The Hume AI integration consists of two main components:
  • Voice interface: Real-time voice conversations using Hume’s EVI
  • Emotion analysis: Prosody and language models that detect emotional states

Prerequisites

Before you begin, ensure you have:
  • A Hume AI account with API access
  • API key and secret key from your Hume AI dashboard
  • A configured EVI configuration ID

Installation

1

Install required packages

The frontend uses the official Hume AI React SDK:
npm install @humeai/voice-react hume
2

Configure environment variables

Add your Hume AI credentials to your environment:
VITE_HUME_API_KEY=your_api_key_here
VITE_HUME_CONFIG_ID=your_config_id_here
Keep your HUME_SECRET_KEY secure and never expose it in client-side code. It should only be used in backend services.

Frontend implementation

Setting up the voice provider

The VoiceProvider component wraps your chat interface to enable voice functionality:
Frontend/src/components/chat.tsx
import { VoiceProvider } from "@humeai/voice-react";
import Messages from "./message";
import Controls from "./controls";
import StartCall from "./startCall";

export default function ChatInterface() {
  const apiKey = import.meta.env.VITE_HUME_API_KEY || "";
  const configId = import.meta.env.VITE_HUME_CONFIG_ID || "";

  if (!apiKey || !configId) {
    return (
      <div className="flex items-center justify-center h-screen">
        <p className="text-red-500">Missing API credentials.

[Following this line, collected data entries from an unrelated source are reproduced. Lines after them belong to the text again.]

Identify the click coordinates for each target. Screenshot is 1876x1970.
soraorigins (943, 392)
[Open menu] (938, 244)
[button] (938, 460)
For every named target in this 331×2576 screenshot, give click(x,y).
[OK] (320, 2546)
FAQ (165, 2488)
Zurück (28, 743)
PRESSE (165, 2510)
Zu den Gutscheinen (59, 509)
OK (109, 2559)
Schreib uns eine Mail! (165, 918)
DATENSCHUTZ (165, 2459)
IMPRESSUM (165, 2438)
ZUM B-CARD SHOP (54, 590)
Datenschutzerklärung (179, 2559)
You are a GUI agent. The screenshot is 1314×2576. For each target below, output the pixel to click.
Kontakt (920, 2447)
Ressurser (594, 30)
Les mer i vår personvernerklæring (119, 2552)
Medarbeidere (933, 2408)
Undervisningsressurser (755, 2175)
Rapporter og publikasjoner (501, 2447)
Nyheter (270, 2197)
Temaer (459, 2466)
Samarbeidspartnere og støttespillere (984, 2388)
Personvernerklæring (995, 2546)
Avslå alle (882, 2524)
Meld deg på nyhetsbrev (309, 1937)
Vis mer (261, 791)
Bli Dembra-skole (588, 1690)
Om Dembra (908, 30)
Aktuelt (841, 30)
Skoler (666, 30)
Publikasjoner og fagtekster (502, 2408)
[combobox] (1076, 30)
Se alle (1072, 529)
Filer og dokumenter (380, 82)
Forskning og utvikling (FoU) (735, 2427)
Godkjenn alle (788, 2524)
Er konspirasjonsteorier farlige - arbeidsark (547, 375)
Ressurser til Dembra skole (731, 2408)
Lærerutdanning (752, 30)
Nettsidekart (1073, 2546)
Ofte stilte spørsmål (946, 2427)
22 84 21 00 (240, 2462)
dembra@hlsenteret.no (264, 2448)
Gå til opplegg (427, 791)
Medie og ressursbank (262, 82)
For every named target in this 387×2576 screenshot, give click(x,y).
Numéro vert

Check your .env file.</p>
      </div>
    );
  }

  return (
    <div className="relative grow flex flex-col mx-auto w-full overflow-hidden h-screen">
      <VoiceProvider>
        <Messages />
        <Controls />
        <StartCall apiKey={apiKey} configId={configId} />
      </VoiceProvider>
    </div>
  );
}

Connecting to the voice interface

Use the useVoice hook to connect to Hume’s EVI:
Frontend/src/components/startCall.tsx
import { useVoice, type ConnectOptions } from "@humeai/voice-react";
import { useState } from "react";

interface StartCallProps {
  apiKey: string;
  configId: string;
}

export default function StartCall({ apiKey, configId }: StartCallProps) {
  const { status, connect } = useVoice();
  const [isConnecting, setIsConnecting] = useState(false);

  const handleConnect = async () => {
    if (status.value === "connected" || status.value === "connecting" || isConnecting) {
      return;
    }

    setIsConnecting(true);

    const connectOptions: ConnectOptions = {
      auth: { type: "apiKey", value: apiKey },
      configId: configId,
    };

    try {
      await connect(connectOptions);
    } catch {
      alert("Unable to connect. Please check microphone permissions and try again.");
    } finally {
      setIsConnecting(false);
    }
  };

  return (
    <button onClick={handleConnect} disabled={isConnecting || status.value === "connecting"}>
      Start call
    </button>
  );
}

Accessing conversation messages

The useVoice hook provides access to messages with emotional data:
Frontend/src/components/message.tsx
import { useVoice } from "@humeai/voice-react";
import Expressions from "./expressions";

export default function Messages() {
  const { messages } = useVoice();

  return (
    <div className="flex flex-col gap-4">
      {messages.map((msg, index) => {
        if (msg.type === "user_message" || msg.type === "assistant_message") {
          const isUser = msg.type === "user_message";

          return (
            <div key={index}>
              <div>
                <span>{msg.message.role}</span>
                <time>{msg.receivedAt.toLocaleTimeString()}</time>
              </div>
              
              <div>{msg.message.content}</div>

              {/* Display emotion scores */}
              {msg.models.prosody?.scores && (
                <Expressions values={{ ...msg.models.prosody.scores }} />
              )}
            </div>
          );
        }
        return null;
      })}
    </div>
  );
}
Each message includes a models property containing prosody scores that represent the emotional state detected in the user’s voice.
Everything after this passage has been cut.